Background Silicosis, a pneumoconiosis marked by interstitial pulmonary fibrosis, is caused by inhalation of free crystalline silica particles. When silica particles are injected into the lower lung, they are translocated across the epithelium into the interstitial space, where macrophage-derived growth factors affect lung fibroblast proliferation and collagen deposition. We hypothesized that silica may act directly on pulmonary fibroblasts modifying extracellular matrix (ECM) synthesis and that the effects of silica may be mediated by transforming growth factor-β (TGFβ) overproduction.
Methods To test this hypothesis, we studied a human lung fibroblast cell line (WI-1003) exposed to silica in vitro. We investigated cell morphology by electron microscopic procedure, cell growth, collagen production, and glycosaminoglycans (GAG) composition by radiolabeled precursors. Cytokine and growth factor synthesis were evaluated by specific enzyme-linked immunoadsorbent assay kits and Northern blotting analysis.
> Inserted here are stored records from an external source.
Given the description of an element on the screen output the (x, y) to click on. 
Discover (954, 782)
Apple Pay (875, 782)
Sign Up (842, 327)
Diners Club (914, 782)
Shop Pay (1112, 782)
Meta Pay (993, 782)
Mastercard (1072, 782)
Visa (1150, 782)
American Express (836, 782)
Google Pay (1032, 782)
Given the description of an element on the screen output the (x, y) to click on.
Results Pulmonary fibroblasts internalized silica particles without detectable cell damage. Silica directly stimulated collagen synthesis and decreased the amount of 3H-glucosamine-labeled GAG. Silica-treated fibroblasts secreted less TGFβ than untreated controls, antagonized the stimulatory effect of TGFβ on ECM synthesis, and reversed TGFβ-induced inhibition of cell proliferation. Northern blotting analysis showed increased interleukin-1α (IL-1α) mRNA after silica treatment. IL-1α had no influence on collagen synthesis but increased the number of WI-1003 fibroblasts.
Conclusions These results support our hypothesis that lung fibroblasts are direct silica targets. However, contradicting our hypothesis, silica antagonized TGFβ activities through a TGFβ downregulation and an IL-1α upregulation. The complex pattern of TGFβ and IL-1α regulation in pulmonary fibroblasts is imbalanced by silica exposure and might play a key role in silica-mediated pulmonary fibrosis.